Mi domando quale sia il destino di una civiltà, quella occidentale moderna, che da Descartes in poi ha trovato nella matematica il potere miracoloso per la conquista della materia e dello spazio come dimensione in cui meglio immedesimarsi. Questa nostra dimensione, così distante (nel senso spaziale del tempo) da quella di tempi e civiltà passate, ci ha dato la presunzione di sentirci superiori e distaccati, ma solamente in quanto distanti dal tempo per la nostra stessa concezione di tempo spaziale (che è una linea retta proiettata nell’infinito), il che puzza di arroganza, denotando la stoltezza di tutta la nostra predilezione per tutto ciò che è materia.
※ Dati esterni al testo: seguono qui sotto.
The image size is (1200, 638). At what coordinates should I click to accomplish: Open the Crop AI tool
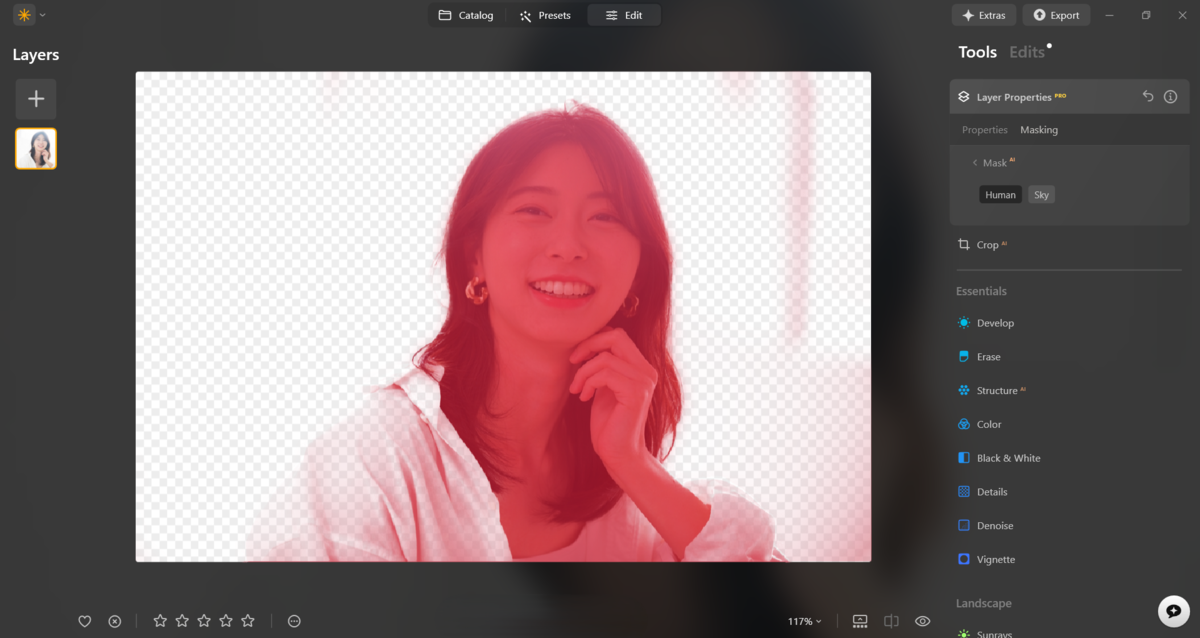click(x=989, y=244)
Forse il nostro stesso paragonarci a dèi (un occidentale medio vive quasi come un re dell’antichità) ci ha reso ciechi, chiusi come siamo nei nostri teoremi di prosperità, incapaci di leggere il messaggio che gli antichi (non certo inferiori a noi dal punto di vista intellettuale) hanno conservato nei secoli, parlando di dèi presuntuosi, litigiosi e boriosi che accrescendo di numero spargevano silenziosamente iniquità e caos nell’ordine dell’eterno divenire.